### [Task data]

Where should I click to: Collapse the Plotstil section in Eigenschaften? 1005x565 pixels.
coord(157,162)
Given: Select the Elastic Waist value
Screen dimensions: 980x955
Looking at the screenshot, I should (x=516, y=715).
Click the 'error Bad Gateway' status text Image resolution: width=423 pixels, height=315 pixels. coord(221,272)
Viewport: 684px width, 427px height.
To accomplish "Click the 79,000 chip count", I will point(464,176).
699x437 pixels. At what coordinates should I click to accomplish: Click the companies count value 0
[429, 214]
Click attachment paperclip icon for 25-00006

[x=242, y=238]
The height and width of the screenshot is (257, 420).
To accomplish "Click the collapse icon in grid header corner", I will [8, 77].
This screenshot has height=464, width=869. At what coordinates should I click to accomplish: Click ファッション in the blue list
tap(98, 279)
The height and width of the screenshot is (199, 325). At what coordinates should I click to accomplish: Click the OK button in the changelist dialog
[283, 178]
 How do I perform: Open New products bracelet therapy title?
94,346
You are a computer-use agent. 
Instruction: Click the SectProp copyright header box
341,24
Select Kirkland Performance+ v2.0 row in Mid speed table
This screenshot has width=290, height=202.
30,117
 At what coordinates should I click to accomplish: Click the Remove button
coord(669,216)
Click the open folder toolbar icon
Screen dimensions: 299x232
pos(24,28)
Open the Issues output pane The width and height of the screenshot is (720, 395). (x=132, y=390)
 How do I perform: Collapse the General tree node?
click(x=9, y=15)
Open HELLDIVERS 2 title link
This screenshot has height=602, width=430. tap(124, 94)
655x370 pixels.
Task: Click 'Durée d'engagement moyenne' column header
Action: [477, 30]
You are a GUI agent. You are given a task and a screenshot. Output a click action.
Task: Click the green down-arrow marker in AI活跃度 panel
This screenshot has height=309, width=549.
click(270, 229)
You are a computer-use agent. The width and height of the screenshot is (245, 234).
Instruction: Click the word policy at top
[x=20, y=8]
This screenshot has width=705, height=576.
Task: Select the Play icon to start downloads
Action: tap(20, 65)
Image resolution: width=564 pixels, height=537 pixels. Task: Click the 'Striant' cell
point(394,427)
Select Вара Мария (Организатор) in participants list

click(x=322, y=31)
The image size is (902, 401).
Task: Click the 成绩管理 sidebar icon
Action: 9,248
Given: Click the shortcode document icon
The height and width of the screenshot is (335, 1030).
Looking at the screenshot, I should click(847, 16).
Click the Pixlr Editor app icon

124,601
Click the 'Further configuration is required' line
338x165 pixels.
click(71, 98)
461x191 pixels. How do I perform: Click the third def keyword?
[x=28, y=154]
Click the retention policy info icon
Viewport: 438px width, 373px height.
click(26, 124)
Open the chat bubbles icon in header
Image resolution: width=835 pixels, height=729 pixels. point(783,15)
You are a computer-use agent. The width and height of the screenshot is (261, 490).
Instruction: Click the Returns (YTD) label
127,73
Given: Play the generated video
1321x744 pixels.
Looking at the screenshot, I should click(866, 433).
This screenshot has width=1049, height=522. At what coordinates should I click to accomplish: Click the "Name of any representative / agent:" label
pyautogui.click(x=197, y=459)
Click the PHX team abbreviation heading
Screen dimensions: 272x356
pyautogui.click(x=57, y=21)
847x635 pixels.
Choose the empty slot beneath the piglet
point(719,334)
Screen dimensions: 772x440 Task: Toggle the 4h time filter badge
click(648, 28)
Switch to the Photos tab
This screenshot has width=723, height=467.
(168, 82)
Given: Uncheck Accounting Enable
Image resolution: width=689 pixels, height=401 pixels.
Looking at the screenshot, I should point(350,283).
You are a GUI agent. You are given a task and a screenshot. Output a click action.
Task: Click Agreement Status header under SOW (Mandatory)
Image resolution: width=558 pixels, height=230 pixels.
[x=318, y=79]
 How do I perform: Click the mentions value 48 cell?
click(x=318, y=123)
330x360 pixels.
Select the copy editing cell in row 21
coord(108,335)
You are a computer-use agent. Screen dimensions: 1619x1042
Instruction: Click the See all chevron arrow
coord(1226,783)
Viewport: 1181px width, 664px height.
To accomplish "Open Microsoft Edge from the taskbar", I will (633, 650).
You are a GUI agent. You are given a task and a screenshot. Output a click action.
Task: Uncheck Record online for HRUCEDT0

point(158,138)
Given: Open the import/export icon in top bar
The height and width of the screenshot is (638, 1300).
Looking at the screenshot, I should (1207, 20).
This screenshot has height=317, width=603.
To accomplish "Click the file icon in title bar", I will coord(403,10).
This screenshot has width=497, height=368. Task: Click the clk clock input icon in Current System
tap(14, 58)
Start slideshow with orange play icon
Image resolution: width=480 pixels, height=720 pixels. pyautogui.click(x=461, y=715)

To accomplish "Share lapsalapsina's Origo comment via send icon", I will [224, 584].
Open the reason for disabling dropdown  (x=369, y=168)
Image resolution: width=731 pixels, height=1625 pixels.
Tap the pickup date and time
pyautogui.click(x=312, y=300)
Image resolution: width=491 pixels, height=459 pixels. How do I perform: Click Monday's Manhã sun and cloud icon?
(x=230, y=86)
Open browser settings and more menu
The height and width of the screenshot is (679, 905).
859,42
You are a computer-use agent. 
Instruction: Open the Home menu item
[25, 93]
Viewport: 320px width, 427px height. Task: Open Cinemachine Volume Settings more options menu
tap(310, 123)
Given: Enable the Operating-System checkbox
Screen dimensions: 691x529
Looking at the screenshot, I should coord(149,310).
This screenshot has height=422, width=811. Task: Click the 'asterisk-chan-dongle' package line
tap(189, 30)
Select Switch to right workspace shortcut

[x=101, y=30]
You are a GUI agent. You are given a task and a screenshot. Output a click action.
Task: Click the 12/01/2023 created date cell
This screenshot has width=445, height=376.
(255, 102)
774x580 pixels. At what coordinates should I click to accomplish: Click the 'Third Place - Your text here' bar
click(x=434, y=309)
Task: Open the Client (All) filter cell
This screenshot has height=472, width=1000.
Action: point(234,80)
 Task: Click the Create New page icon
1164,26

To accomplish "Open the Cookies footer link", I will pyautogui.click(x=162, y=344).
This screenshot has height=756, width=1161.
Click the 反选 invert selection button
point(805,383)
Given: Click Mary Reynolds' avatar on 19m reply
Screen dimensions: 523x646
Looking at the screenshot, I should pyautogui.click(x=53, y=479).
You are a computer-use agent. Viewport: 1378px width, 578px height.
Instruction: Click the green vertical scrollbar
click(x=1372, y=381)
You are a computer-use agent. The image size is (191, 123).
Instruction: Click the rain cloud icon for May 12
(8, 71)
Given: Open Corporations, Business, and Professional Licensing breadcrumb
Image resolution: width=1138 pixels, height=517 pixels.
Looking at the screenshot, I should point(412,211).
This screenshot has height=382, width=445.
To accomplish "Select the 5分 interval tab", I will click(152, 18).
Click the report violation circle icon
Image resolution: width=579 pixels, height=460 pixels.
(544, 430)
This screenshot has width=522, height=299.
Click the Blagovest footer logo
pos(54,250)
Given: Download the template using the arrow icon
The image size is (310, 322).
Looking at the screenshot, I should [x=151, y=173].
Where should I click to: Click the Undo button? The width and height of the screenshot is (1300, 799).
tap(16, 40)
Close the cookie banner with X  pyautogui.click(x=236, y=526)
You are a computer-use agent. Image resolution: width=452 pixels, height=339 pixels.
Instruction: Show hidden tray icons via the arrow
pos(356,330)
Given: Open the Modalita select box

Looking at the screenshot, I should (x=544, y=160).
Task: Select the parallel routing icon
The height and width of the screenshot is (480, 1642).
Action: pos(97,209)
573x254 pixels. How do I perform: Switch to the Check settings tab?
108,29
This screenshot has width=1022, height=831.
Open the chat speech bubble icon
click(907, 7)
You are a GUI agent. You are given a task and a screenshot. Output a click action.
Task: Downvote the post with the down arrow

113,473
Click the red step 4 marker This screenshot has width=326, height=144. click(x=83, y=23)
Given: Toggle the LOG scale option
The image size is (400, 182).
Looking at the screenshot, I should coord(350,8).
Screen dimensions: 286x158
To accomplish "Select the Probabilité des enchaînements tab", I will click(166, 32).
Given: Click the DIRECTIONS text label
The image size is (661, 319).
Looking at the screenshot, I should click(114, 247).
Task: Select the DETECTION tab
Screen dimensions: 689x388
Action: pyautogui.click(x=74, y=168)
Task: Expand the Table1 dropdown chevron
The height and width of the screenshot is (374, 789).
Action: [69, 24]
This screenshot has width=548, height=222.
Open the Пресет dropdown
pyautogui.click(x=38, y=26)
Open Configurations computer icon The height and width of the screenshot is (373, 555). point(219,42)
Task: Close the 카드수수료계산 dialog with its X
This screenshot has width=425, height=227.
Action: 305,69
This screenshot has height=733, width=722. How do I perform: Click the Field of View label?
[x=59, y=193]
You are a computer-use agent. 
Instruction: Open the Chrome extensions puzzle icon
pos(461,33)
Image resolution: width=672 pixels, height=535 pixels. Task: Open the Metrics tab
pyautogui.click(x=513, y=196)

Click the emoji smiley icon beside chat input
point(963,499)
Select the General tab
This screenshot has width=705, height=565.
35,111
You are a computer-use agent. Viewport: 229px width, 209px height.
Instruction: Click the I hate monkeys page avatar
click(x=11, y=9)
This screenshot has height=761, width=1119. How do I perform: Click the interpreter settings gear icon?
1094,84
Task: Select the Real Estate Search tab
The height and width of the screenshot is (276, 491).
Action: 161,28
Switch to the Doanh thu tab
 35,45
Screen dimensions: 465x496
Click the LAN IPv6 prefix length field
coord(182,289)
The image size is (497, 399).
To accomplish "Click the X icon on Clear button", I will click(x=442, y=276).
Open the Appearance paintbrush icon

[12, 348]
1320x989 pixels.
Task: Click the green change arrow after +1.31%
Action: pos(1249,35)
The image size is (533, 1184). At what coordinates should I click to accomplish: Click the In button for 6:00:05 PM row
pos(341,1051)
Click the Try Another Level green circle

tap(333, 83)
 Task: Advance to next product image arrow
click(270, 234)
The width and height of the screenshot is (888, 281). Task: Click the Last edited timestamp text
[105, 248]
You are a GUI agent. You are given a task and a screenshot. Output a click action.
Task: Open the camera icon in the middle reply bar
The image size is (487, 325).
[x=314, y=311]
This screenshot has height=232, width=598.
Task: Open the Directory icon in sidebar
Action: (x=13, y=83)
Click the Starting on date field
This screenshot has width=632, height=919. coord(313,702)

### [Task prompt]
Only lines with the string "Enable" belong in the answer; copy each of them from the listing.

### [Answer box]
Given: Uncheck Accounting Enable
Given: Enable the Operating-System checkbox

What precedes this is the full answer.